Still, wages and salaries soared in the July-September period by the most in at least 20 years, according to a separate report Friday. That suggests that workers are increasingly able to compel higher pay from businesses that are desperate to fill a near-record number of open jobs. Large pay increases can drive up inflation if companies raise prices to cover their higher costs.
While inflation is running hot, the job market isn’t back to full strength. The unemployment rate was 4.8% in September, above its pre-pandemic level of 3.5%. And roughly 5 million fewer people have jobs now than did before the pandemic. Many Americans have yet to come off the sidelines to look for work, some of them because they still fear the virus or can’t find or afford child care, others because they have decided to retire early.
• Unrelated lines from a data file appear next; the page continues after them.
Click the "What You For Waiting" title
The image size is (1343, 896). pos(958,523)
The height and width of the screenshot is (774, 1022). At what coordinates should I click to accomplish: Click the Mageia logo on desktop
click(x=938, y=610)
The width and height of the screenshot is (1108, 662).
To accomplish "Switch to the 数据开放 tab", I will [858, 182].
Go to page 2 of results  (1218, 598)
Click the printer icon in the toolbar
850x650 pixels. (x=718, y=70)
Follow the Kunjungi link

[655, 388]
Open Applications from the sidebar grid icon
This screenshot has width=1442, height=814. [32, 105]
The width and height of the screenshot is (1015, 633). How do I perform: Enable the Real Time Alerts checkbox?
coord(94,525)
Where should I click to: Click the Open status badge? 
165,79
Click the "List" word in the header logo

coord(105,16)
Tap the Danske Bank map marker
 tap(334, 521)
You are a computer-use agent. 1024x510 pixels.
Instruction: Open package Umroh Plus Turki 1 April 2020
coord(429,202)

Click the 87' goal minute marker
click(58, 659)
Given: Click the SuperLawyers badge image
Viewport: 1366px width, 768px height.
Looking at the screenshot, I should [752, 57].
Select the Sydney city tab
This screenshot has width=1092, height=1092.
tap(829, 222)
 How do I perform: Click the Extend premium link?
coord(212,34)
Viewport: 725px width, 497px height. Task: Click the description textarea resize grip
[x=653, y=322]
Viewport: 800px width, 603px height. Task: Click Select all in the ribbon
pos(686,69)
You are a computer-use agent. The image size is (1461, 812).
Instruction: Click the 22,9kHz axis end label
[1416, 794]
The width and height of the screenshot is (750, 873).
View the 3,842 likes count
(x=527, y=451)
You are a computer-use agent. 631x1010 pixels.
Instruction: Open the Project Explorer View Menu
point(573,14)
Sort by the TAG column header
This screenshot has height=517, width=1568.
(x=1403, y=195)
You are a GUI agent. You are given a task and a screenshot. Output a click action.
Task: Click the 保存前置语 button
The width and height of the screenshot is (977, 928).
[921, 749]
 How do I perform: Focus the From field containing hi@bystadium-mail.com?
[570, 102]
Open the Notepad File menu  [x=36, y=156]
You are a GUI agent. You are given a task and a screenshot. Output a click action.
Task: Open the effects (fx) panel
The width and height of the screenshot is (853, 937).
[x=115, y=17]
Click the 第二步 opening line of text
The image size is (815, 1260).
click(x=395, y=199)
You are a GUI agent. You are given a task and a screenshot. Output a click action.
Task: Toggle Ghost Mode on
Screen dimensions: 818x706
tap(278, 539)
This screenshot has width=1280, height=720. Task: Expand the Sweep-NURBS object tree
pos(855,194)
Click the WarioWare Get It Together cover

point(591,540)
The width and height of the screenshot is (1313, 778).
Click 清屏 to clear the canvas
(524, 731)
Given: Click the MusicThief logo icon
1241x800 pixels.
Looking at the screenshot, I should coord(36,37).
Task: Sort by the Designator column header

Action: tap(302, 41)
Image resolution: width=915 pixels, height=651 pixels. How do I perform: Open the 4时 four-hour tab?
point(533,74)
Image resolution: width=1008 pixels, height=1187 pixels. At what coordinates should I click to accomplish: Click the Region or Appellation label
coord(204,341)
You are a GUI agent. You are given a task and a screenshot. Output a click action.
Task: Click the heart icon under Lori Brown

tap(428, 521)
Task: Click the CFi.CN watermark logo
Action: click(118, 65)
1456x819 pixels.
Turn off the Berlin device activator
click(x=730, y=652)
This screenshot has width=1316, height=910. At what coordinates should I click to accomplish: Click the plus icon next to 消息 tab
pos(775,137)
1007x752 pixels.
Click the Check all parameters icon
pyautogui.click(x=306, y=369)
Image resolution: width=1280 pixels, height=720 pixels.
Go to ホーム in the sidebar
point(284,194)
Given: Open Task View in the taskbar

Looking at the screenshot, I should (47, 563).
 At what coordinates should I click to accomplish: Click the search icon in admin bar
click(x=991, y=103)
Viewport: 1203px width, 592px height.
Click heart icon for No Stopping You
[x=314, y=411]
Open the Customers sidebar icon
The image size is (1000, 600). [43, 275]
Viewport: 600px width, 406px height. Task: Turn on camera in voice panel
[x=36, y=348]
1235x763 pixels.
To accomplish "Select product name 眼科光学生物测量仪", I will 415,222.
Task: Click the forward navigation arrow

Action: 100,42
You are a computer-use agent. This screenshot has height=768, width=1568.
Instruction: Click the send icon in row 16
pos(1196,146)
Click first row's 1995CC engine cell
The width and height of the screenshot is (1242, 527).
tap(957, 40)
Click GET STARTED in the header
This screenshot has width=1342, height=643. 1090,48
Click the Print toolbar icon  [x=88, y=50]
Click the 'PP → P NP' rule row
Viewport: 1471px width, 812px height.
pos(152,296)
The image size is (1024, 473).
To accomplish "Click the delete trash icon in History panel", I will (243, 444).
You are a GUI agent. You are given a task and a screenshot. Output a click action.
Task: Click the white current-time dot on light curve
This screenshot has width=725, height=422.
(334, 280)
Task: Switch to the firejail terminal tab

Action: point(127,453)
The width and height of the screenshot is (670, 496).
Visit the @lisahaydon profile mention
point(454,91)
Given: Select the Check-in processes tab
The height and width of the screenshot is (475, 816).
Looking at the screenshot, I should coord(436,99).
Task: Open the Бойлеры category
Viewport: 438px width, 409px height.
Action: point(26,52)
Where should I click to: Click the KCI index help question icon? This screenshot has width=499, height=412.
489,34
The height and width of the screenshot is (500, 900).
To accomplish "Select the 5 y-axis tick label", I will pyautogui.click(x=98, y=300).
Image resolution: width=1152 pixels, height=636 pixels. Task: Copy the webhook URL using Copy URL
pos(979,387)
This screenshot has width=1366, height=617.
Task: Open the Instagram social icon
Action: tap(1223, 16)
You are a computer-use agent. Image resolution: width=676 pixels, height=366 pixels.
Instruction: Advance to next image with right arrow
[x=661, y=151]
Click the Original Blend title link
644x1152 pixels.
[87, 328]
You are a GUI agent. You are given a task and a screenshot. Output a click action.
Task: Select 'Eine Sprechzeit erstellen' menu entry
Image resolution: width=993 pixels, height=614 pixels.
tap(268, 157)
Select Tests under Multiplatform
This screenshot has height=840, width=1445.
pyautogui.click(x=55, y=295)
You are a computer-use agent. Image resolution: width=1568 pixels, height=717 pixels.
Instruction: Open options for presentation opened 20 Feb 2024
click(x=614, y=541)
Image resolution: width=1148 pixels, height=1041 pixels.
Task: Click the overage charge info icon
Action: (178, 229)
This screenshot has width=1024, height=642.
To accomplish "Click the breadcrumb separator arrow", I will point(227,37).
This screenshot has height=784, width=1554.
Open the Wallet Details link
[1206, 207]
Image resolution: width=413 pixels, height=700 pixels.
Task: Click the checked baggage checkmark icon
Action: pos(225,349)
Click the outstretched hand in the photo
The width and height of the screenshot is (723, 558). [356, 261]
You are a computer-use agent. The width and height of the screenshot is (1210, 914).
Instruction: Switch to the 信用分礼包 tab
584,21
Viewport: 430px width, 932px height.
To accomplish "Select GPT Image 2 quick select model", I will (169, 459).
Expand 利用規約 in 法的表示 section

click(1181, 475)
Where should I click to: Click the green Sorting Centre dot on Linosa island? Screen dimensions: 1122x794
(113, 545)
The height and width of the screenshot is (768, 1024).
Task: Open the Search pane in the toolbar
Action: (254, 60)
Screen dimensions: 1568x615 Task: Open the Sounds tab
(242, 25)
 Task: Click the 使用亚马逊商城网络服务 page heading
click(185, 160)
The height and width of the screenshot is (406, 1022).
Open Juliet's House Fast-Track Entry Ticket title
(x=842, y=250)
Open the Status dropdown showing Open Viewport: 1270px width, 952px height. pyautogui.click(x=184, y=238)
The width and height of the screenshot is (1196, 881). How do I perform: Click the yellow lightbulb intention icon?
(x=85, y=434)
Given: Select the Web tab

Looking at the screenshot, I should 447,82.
Powell has said that he would like the job market to show further improvement before the Fed begins to raise its key short-term rate. Economists expect him to use the news conference that follows the Fed meeting Wednesday to stress, as he has before, that the start of tapering of the Fed’s bond purchases doesn’t mean a rate hike is near.
“I do think it’s time to taper, and I don’t think it’s time to raise rates,” he said about a week ago.
Minutes from the Fed’s last meeting indicate that the central bank will likely reduce its monthly purchases of Treasury and mortgage bonds by $15 billion a month. By tapering the bond purchases that quickly, the Fed would have the flexibility to raise rates by the second half of 2022.
That doesn’t meant it will. At its last meeting, about half the Fed’s policymakers forecast that the first rate hike would be in late 2022, with the other half projecting 2023 or later. The timing of any rate hike will depend, though, on whether inflation is still high, and whether the Fed thinks the job market is back at full health.
Earlier in the pandemic, Powell had spoken optimistically about helping restore the unemployment rate get to its pre-COVID level, when it reached a 50-year low of 3.5%. More recently, though, he and other officials have expressed doubts about whether the job market can recover that fully.
It’s far from clear whether or when the several million Americans who have left the labor force will return. Among the newly jobless are those who live or work in places, such as the downtowns of major urban centers, where jobs may never fully return. If many people have indeed dropped out of the job market for good, the Fed might decide it can rates sooner than it otherwise would.
“They have to be thinking now that the labor force has changed in a structural way,” said Steve Friedman, an economist at asset manager MacKay Shields and a former senior staffer at the New York Fed.
Yet the risk is that the Fed might end up raising rates too soon. Supply bottlenecks may loosen in the coming months. If the Fed were to raise rates at the same time, it could depress spending and weaken the economy just as its supply problems are healing.
“We could easily find that demand is damping just as supply is increasing,” Randal Quarles, a member of the Fed’s Board of Governors, said in a recent speech. “In the worst case, we could depress the incentives for supply to return, leading to an extended period of sluggish activity.”
Christopher Rugaber is an AP Economics Writer.